Dataset entries:

----------------------------------------

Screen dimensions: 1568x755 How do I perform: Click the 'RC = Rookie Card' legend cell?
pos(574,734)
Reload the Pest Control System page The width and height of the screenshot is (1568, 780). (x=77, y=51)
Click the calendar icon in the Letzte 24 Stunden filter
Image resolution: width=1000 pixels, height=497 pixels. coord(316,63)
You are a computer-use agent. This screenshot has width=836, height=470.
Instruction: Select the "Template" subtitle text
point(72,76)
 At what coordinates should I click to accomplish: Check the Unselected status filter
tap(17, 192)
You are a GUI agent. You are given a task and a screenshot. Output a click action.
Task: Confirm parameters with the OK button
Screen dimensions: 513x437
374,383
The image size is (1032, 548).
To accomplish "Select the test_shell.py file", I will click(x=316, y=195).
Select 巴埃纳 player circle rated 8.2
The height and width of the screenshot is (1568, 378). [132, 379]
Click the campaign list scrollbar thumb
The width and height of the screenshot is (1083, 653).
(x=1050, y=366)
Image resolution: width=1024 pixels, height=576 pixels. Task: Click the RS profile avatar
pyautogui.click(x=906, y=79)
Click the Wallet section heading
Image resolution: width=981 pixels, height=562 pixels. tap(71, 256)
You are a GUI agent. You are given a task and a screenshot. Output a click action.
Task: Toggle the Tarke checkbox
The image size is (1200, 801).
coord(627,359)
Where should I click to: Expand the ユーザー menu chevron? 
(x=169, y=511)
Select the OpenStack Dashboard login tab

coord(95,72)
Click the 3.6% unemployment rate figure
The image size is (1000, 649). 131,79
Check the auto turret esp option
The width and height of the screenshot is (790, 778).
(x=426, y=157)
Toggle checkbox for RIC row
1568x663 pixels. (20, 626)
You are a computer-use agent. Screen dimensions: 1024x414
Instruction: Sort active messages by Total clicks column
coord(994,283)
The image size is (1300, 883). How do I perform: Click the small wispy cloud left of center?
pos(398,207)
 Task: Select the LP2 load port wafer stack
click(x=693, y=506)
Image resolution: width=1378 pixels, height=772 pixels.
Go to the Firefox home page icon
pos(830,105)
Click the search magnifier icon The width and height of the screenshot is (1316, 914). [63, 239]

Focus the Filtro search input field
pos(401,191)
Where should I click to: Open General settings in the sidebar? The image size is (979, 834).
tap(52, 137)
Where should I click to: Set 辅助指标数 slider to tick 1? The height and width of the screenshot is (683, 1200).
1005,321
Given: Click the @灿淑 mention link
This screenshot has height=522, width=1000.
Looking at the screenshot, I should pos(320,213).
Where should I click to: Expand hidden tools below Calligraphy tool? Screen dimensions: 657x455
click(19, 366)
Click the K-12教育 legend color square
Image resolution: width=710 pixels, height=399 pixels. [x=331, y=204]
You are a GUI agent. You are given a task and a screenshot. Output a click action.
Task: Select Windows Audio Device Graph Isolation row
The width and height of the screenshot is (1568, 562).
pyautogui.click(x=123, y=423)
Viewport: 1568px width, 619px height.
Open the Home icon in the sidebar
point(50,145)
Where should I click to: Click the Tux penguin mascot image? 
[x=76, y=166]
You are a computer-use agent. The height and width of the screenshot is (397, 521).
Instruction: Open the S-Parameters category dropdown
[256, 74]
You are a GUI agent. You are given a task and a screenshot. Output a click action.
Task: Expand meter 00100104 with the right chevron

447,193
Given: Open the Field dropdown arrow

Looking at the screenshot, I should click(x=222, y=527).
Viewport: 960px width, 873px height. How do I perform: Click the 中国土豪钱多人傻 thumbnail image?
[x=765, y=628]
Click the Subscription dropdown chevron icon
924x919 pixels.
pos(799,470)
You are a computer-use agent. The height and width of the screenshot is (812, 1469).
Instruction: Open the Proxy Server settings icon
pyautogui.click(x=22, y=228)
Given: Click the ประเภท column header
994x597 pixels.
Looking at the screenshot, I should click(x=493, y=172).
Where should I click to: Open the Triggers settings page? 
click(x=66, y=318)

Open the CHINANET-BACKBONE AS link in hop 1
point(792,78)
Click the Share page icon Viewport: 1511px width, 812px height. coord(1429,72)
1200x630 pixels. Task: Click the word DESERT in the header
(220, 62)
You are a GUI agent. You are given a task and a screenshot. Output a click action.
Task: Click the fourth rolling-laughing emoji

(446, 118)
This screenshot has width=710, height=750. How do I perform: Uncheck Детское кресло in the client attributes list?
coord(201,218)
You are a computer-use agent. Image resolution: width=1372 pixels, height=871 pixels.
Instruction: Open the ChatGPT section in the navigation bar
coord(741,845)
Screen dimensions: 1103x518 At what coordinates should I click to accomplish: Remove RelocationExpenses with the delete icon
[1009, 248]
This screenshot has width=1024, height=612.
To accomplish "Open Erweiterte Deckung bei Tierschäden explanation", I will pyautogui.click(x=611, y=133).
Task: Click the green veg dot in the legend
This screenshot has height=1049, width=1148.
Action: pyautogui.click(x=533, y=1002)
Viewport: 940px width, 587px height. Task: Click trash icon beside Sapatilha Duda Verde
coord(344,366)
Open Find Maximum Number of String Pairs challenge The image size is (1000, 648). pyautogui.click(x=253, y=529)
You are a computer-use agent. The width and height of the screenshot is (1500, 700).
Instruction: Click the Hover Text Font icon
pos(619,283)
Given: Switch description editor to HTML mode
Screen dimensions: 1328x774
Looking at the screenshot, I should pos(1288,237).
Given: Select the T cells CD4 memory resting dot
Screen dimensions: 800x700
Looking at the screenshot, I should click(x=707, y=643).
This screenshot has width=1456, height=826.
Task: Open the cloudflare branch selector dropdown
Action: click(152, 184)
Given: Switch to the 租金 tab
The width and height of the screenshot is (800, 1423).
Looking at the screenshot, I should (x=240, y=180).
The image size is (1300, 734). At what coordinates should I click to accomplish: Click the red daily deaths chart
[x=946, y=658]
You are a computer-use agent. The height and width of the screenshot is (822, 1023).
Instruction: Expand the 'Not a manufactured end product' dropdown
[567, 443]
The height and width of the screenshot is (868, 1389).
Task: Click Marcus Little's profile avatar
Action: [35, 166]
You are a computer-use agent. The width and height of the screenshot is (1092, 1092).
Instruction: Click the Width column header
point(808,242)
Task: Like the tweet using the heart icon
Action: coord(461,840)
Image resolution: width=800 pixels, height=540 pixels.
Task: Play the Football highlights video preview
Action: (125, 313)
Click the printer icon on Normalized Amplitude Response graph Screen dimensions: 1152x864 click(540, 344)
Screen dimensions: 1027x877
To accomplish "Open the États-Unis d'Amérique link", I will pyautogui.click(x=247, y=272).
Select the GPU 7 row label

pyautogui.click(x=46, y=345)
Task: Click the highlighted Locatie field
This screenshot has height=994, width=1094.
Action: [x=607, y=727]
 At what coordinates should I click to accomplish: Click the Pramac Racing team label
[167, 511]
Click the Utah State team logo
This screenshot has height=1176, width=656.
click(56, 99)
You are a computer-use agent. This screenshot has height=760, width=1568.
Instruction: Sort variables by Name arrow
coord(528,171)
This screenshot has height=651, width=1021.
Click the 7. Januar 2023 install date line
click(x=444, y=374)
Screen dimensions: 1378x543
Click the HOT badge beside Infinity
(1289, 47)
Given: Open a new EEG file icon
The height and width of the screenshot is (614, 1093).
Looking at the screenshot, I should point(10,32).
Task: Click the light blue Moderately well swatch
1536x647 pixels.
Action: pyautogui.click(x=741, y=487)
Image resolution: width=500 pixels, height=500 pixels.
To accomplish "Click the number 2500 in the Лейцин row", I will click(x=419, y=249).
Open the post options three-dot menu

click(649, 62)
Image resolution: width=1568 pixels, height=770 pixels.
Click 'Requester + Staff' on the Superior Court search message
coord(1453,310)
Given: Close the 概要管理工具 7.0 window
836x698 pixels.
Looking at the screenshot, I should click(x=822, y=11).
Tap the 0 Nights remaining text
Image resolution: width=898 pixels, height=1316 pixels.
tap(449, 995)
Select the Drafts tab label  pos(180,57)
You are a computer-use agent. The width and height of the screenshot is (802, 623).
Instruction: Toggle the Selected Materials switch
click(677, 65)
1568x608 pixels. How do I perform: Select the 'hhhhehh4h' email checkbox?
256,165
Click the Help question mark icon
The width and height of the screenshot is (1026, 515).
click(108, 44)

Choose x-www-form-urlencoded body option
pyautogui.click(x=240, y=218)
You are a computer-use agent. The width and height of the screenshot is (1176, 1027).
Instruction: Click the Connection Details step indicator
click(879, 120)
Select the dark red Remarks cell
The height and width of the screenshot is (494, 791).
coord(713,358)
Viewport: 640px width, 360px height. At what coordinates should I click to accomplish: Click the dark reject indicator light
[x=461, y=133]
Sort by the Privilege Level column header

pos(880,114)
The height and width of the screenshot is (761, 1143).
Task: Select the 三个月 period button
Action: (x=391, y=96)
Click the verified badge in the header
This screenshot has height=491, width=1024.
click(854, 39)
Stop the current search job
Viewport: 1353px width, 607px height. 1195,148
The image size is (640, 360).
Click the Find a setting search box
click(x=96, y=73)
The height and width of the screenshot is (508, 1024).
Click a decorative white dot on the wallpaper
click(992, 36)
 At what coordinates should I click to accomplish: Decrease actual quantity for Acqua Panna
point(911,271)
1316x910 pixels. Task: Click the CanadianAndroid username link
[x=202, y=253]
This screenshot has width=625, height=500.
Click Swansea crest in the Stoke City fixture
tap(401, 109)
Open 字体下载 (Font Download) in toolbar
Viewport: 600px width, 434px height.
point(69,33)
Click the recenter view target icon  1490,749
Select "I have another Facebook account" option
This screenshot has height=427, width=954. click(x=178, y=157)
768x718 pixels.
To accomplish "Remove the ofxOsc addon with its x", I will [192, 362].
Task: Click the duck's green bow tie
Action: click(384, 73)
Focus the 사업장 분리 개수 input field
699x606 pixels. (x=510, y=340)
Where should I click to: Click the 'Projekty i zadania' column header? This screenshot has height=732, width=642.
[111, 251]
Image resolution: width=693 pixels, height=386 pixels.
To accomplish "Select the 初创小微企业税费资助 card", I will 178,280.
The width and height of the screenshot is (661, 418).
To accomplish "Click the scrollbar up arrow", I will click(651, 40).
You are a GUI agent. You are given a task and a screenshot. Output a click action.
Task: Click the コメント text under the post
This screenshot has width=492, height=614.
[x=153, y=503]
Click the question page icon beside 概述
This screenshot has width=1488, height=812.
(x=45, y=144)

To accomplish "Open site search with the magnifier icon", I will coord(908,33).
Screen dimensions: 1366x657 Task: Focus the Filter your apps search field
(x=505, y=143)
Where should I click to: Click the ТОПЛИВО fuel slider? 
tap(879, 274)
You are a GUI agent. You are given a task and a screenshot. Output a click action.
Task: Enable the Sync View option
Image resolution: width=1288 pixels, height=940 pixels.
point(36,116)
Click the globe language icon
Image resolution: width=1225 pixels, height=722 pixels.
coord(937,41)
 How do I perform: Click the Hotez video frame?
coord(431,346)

----------------------------------------

» **Task to complete**:
Only lines containing the word "scrollbar" should appear in the answer, and every such line from the records above must be there.

» **Task result**:
Click the campaign list scrollbar thumb
To accomplish "Click the scrollbar up arrow", I will click(651, 40).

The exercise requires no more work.